Carmen Rubio, Ph.D., Lorena Rodrigo, Ms.Sc., Pere Mir, Ms.Sc., Emilia Mateu, Ph.D., Vanessa Peinado, Ms.Sc., Miguel Milán, Ph.D., Inmaculada Campos-Galindo, Ms.Sc., Nasser Al-Asmar, Ms.Sc., Sandra Garcia, Ph.D., Maria Vera, Ms.Sc., José Remohí, M.D., Ph.D., Antonio Pellicer, M.D, Ph.D., Carlos Simón, M.D, Ph.D.
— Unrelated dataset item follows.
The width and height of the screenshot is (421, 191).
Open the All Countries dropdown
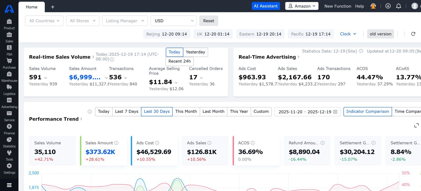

Volume 99, Issue 4, Pages 1044-1048, 15 March 2013
Preimplantation Genetic Screening (PGS) is used to identify numerical chromosome anomalies in couples having normal karyotypes but with fertility problems. Indications for using PGS are advanced maternal age (AMA), recurrent miscarriage (RM), repetitive implantation failure (RIF), previous chromosomally abnormal pregnancy/miscarriage, and severe male factor infertility (MF). In PGS programs, the most widely employed technique has been fluorescence in situ hybridization (FISH) for a selected panel of chromosomes. Prospective randomized controlled trials (RCT) using FISH concluded that PGS should not be recommended. Other authors argued that some important methodological pitfalls, such us patient inclusion criteria, embryo biopsy procedure, embryo culture conditions, and type of genetic analysis performed, may have influenced RCT outcomes. Further, many clinicians propose that greater benefit would be obtained if PGS could test the complete set of chromosomes rather than a subset. The best approximation to attain this goal seems to be array-CGH, which currently offers the most complete analysis of the embryo by providing information about all 24 chromosomes. Here, we update the results of our program, in which 556 PGS cycles have been performed using this new methodology. High pregnancy (58.2%) and implantation rates (49.8%) have been obtained for different infertility indications, including AMA. This advance is important because female age is the main contributor to embryo aneuploidy, increasing the general risk of aneuploidy and the percentage of embryos with complex aneuploidies.